Sum along axis 0 to find columns with missing data, then sum along axis 1 to the index locations for rows with missing data.
missing_cols, missing_rows = (
(df2.isnull().sum(x) | df2.eq('').sum(x))
.loc[lambda x: x.gt(0)].index
for x in (0, 1)
)
>>> df2.loc[missing_rows, missing_cols]
A2 A3
2 1.10035
5 -0.508501
6 NaN NaN
7 NaN NaN
I've resorted to
df[ (df[column_name].notnull()) & (df[column_name]!=u'') ].index
lately.
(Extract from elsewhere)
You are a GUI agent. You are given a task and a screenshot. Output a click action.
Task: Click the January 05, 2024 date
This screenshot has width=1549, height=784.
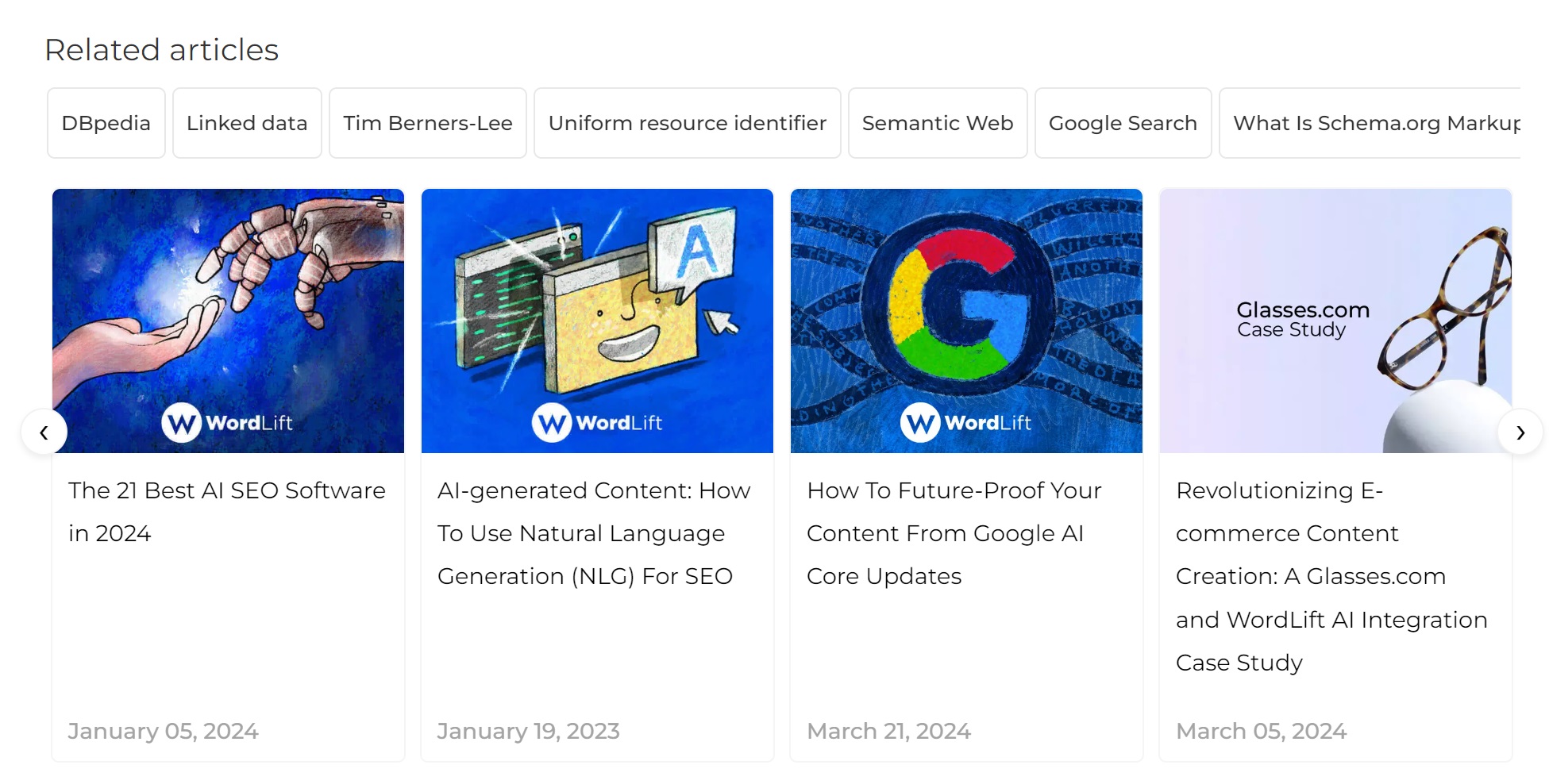[163, 731]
That gets both null and empty-string cells in one go.
In my opinion, don't waste time and just replace with NaN! Then, search all entries with Na. (This is correct because empty values are missing values anyway).
import numpy as np # to use np.nan
import pandas as pd # to use replace
df = df.replace(' ', np.nan) # to get rid of empty values
nan_values = df[df.isna().any(axis=1)] # to get all rows with Na
nan_values # view df with NaN rows only
Partial solution: for a single string column
tmp = df['A1'].fillna(''); isEmpty = tmp==''
gives boolean Series of True where there are empty strings or NaN values.
you also do something good:
text_empty = df['column name'].str.len() > -1
df.loc[text_empty].index
The results will be the rows which are empty & it's index number.
Another opltion covering cases where there might be severar spaces is by using the isspace() python function.
df[df.col_name.apply(lambda x:x.isspace() == False)] # will only return cases without empty spaces
adding NaN values:
df[(df.col_name.apply(lambda x:x.isspace() == False) & (~df.col_name.isna())]
To obtain all the rows that contains an empty cell in in a particular column.
DF_new_row=DF_raw.loc[DF_raw['columnname']=='']
This will give the subset of DF_raw, which satisfy the checking condition.
You can use string methods with regex to find cells with empty strings:
df[~df.column_name.str.contains('\w')].column_name.count()